Sprint Cup Series race director David Hoots lectured the drivers about their "roles and responsibilities," then warned them to stop fooling around on the restarts. If they kept acting up, he said, the drivers wouldn't like the consequences.
It was NASCAR's way of saying, "Don't make me come down there!"
Such authoritative approaches might work in parenting, but this is professional sports. If the competitors – world-class race car drivers, in this case – don't understand the rules and consequences, then NASCAR needs to be more specific.
During the meeting, eventual Brickyard winner Jimmie Johnson asked officials for an explanation. But instead of providing answers, their response was essentially this: Just restart the right way, and we won't have this problem.
They refused to acknowledge Johnson's suggestion that a bad restart should result in another caution flag to try again – like a false start in the 100 meter dash – and generally treated the drivers like a bunch of misbehaving children. One big-name driver walked out of the meeting and said he felt like he was in grade school again.
Why won't officials spell out the procedures and punishments for restarts more specifically? NASCAR president Mike Helton essentially said restarts fell under the "Boys, have at it policy," and NASCAR doesn't want to get involved in policing minor details.
But that might just be a cover for a larger reason: NASCAR hates the idea of getting boxed in by its own rules. It doesn't want to be forced into making a call, so the rules are often written with an out, such as "except in rare instances" or "in NASCAR's judgment."
The problem with that is both fans and competitors view NASCAR as an inconsistent ruling body. And inconsistency damages credibility.
In the Elliott Sadler situation on Saturday, the majority of fans believed Sadler got screwed out of a win. And while NASCAR had an explanation for the penalty (the second-place car cannot beat the leader to the line), its answer to Johnson's question on Sunday was unacceptable.
When Johnson asked what he should do if he found himself in Sadler's position, Hoots first said he hoped the situation wouldn't happen again, then suggested Johnson drag the brake if he was being pushed past the leader, then backed off and said he didn't know of a specific solution.
So instead of Case Closed, the restart rules now seem wide open. This is far from the last time we'll hear about this issue, and NASCAR will continue to look fishy because the rules seem to be applied differently at different times.
Think about these scenarios:
• In the Chase, what if a driver pushes his rival past the leader on a restart in order to try and get that driver in trouble? Is there a penalty for that?

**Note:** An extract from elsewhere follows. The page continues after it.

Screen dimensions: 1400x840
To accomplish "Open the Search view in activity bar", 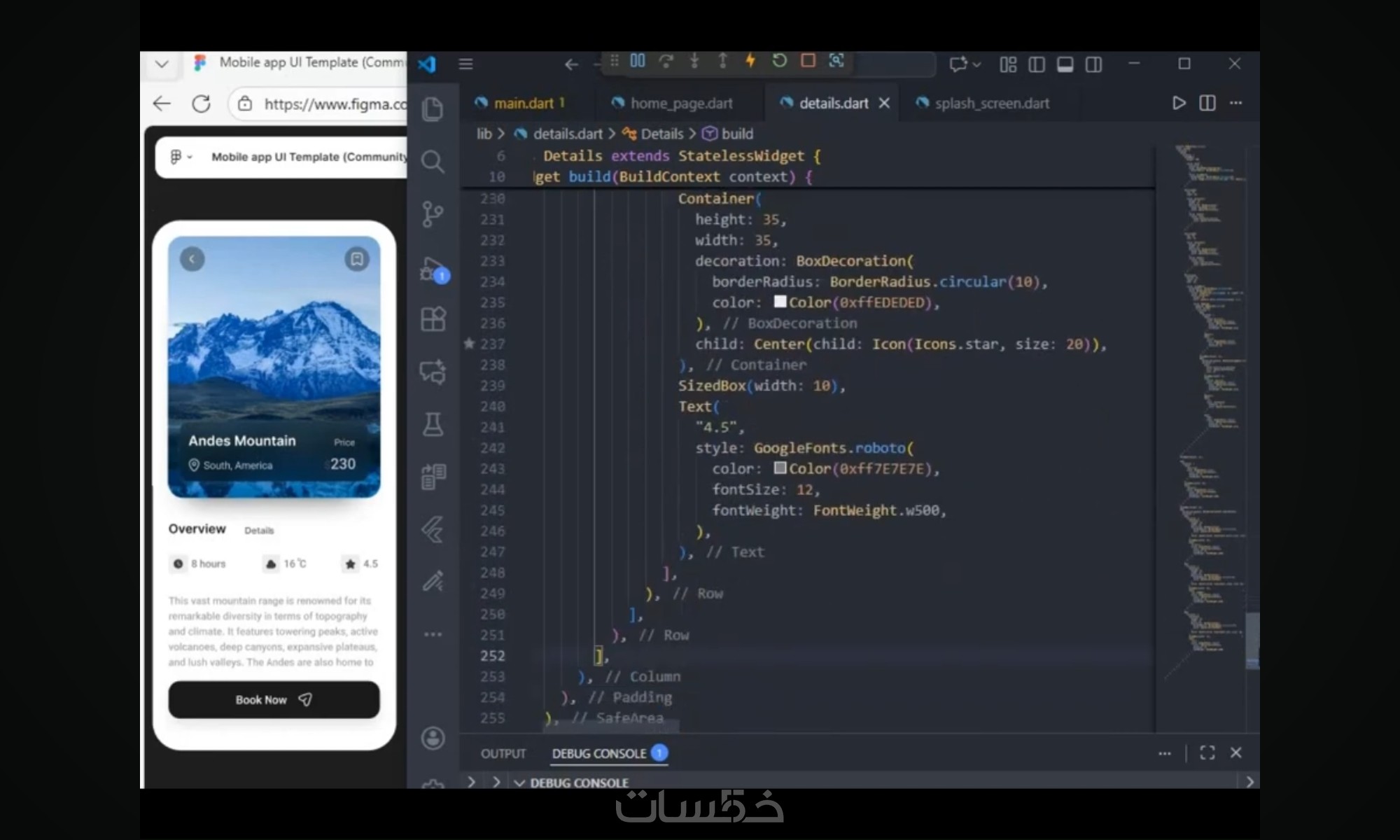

Would both drivers get punished?
• Will the leader now play even more games on the restart like Brad Keselowski did, knowing it could get his competitor black-flagged? Is there ever a penalty for those tricks? To what extent is such gamesmanship legal?

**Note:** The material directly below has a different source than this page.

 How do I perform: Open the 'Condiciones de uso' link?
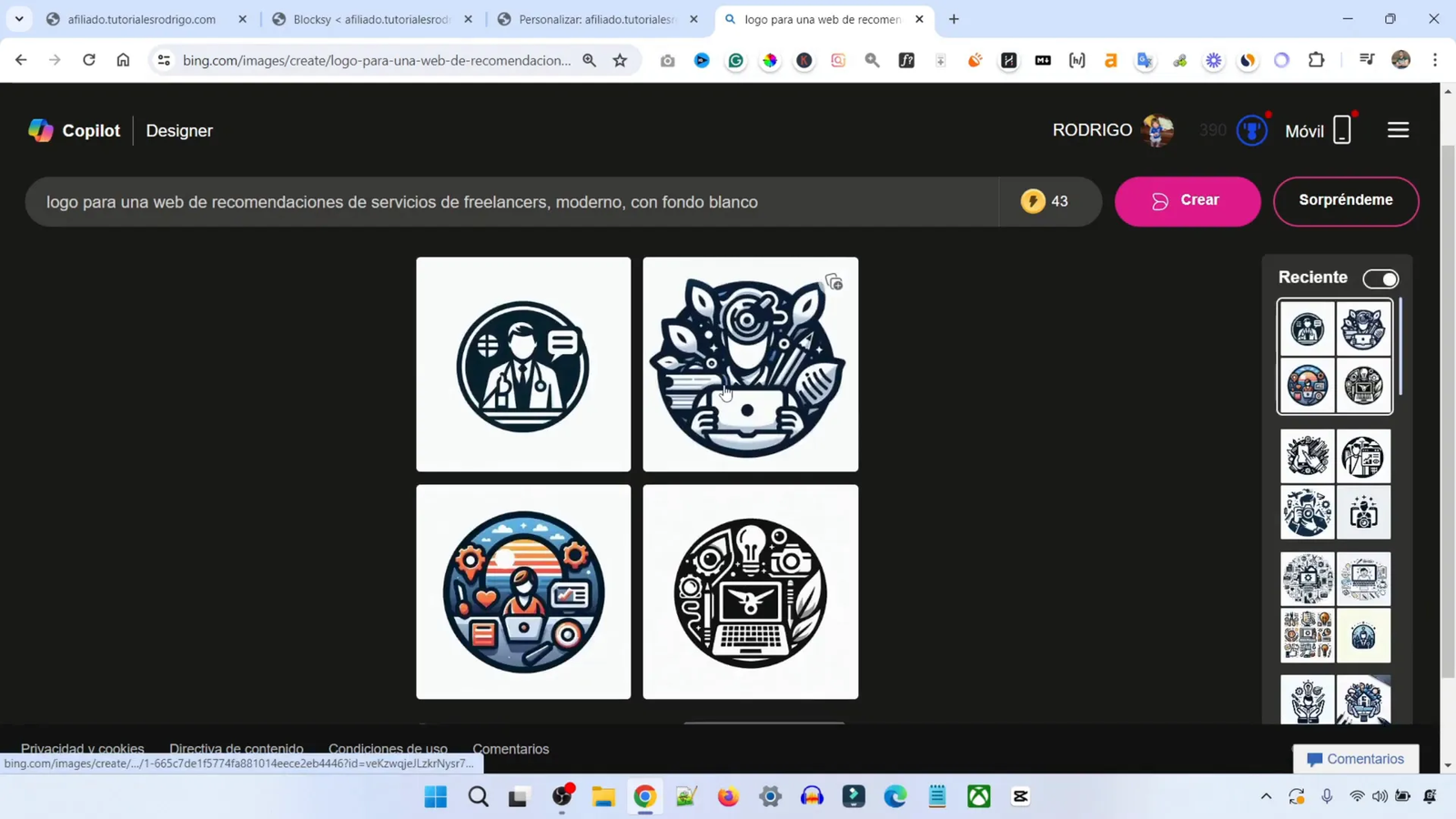388,748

• If a driver in Sadler's situation realizes he's beaten the leader to the line, how long does he have to give the position back before being penalized?
NASCAR says it doesn't want to have to police these things and prefers the drivers figure it out themselves by following simple rules. But if NASCAR doesn't like the games, then perhaps it would be better to make restarts tightly controlled and take all the strategy and trickery away from the drivers.
Officials should spell out each of the specific rules and consequences so drivers, media and fans immediately know an infraction when they see one. It's like pass interference in football: Yes, there are some judgment calls, but there are also specific rules as to what constitutes pass interference and what does not.
Without getting specific, it's like telling the competitors, "Don't try to gain an advantage...or else!" And as everyone knows, NASCAR drivers and crew chiefs will always push the limits until they find where exactly that "or else" line is located.